当社は、1981年(昭和56年)6月に設立した不動産賃貸、管理業者。中核企業である丸栄建設(株)(鹿屋市)が手がけた賃貸マンションの管理を主体に、自社でも13棟のマンションを有し、本社所在地である鹿屋市を中心とした大隅半島の他、霧島市地区にも拠点を設け、近年は鹿児島市内においても活発に営業を展開。丸栄建設(株)が施工した個人オーナーマンションの管理物件も着実に増加し、イリアスブランドは徐々に知名度も浸透、ピーク時となる2005年9月期には9億8000万円の年売上高を計上していた。

しかし、6月26日に中核企業である丸栄建設(株)が自己破産を申請し、一気に信用不安が拡大し当社の動向が注目されていた。7月2日に鹿屋市内で開催された債権者説明会では、事業継続の意向を示し、債権者やマンションオーナーに対し理解を求め、7月20日頃をメドにオーナーに限定した説明会を開催する計画であったが、同時点で丸栄建設(株)を含めた関係会社間の複雑な資金の流れや、オーナーからの預かり敷金を運転資金に流用していたことも明らかとなり、オーナーだけでなく賃借人にも信用不安が広まることとなった。その後は説明会の開催はされず、新たな提携先を確保することも不可能となって再建を断念し、今回の措置となった。

負債は債権者約450名に対し、約48億円の見込み。

株式会社後藤組

(株)後藤組(資本金1億5000万円、大分市王子北町3-47、代表後藤誠氏、従業員110名)は、8月6日に大分地裁へ民事再生法の適用を申請し、同日保全命令を受けた。

申請代理人は岩崎哲朗弁護士(大分県大分市千代町2-2-2、電話097-537-1200)ほか4名。監督委員は内田健弁護士(大分県大分市城崎町2-1-5、電話097-534-5514)。
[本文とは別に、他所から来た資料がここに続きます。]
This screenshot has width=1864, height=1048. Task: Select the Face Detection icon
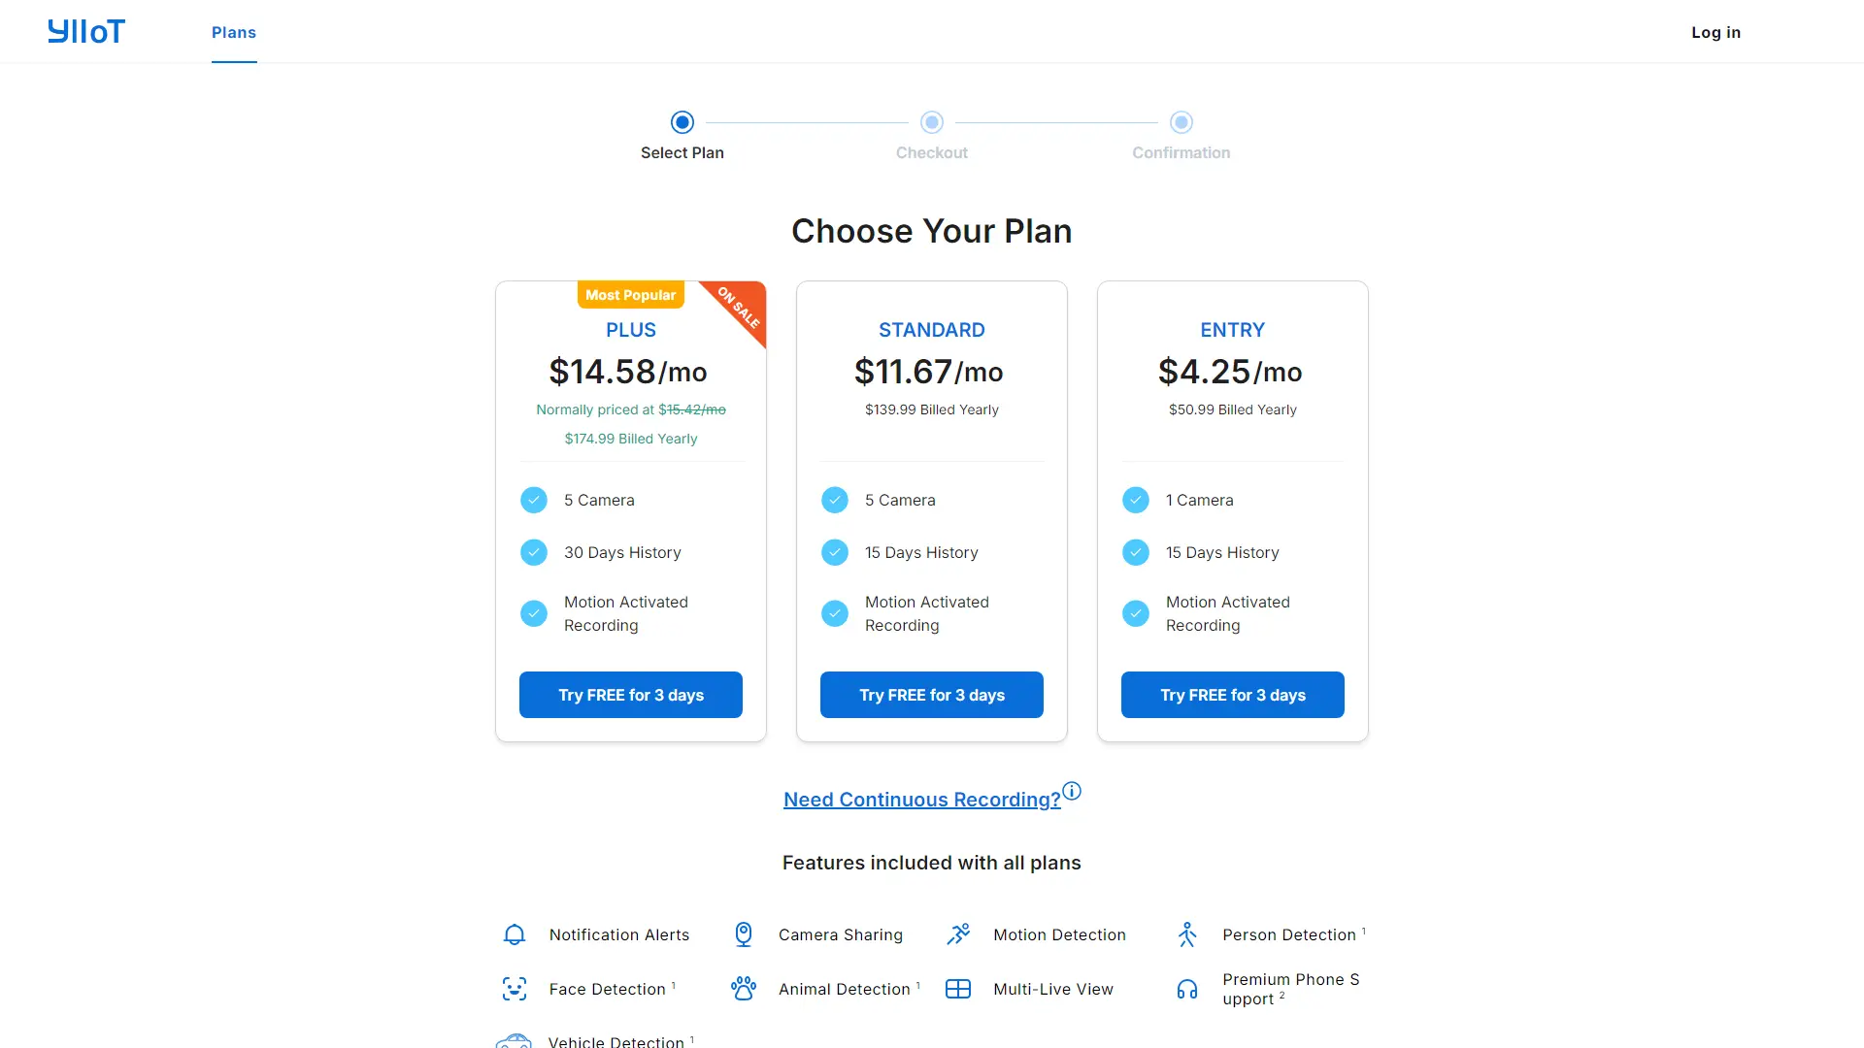(x=514, y=988)
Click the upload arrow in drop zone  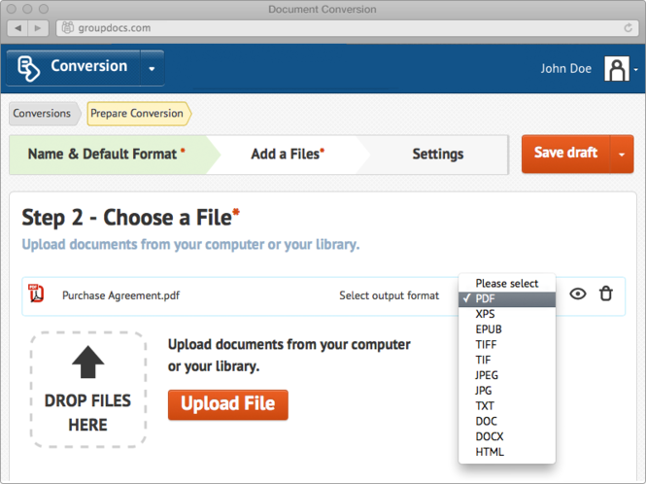pos(87,362)
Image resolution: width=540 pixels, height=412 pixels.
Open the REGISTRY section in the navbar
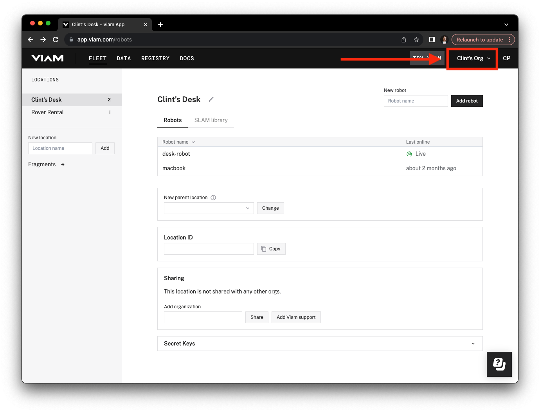(x=155, y=58)
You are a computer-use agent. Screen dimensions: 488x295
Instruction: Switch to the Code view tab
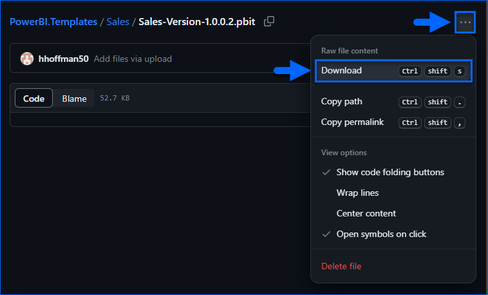coord(33,99)
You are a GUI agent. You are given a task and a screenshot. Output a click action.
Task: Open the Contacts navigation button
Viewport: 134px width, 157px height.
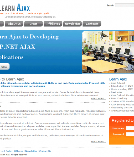[x=92, y=24]
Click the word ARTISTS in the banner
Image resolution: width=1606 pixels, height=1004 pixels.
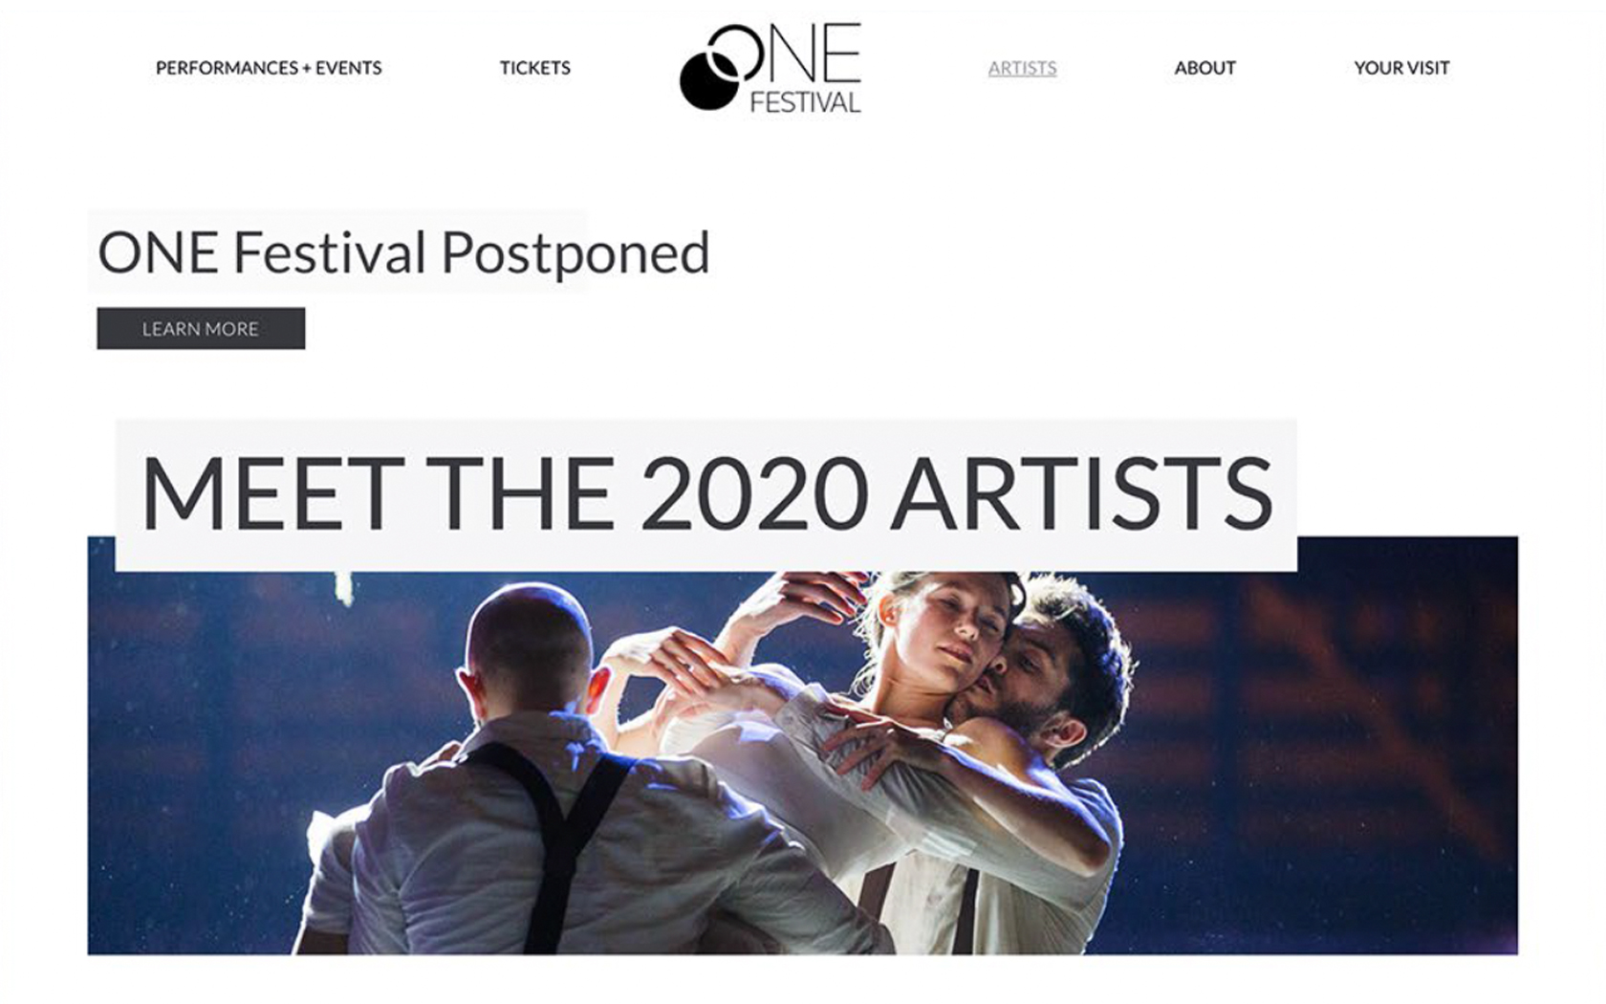(x=1081, y=493)
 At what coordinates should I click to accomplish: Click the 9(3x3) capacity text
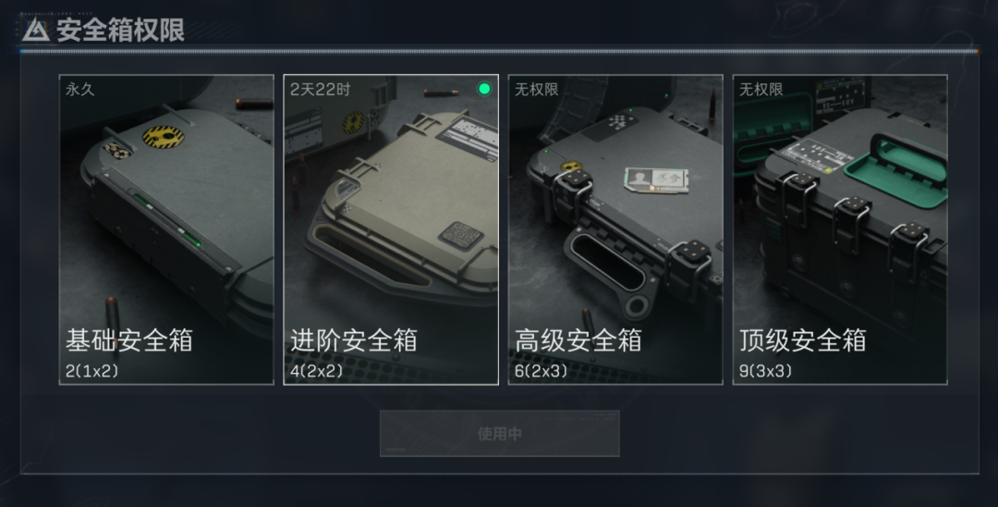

当社は、1921年(大正10年)7月創業、47年(昭和22年)12月に法人改組した土木建築工事業者。九州一円と一部関東方面でトンネル工事・高速道路工事・大型商業施設・マンション建築などの大型工事を手がけ、ピークの1996年6月期には年売上高約160億4600万円を計上していた。

2001年以降は公共工事削減の影響などから業績が悪化し、従業員の削減などで経営の立て直しを進めたが、近年における「まちづくり三法」の施行によって大型商業施設の出店ペースが鈍くなり、2002年6月期の年売上高は約87億5300万円に減少。その後は一進一退の業況が続いていたものの、昨今では鉄鋼をはじめとする土木、建築資材の高騰でコストが上昇、粗利益率の低下から諸経費をカバーできず、2008年6月期の年売上高は約58億5000万円に落ち込み、経常、当期損益ともに約2億円の欠損計上を余儀なくされていた。

こうしたなか、8月7日に予定していた決済のメドが立たず、今回の措置となった。

負債は債権者約421名に対し約73億1300万円。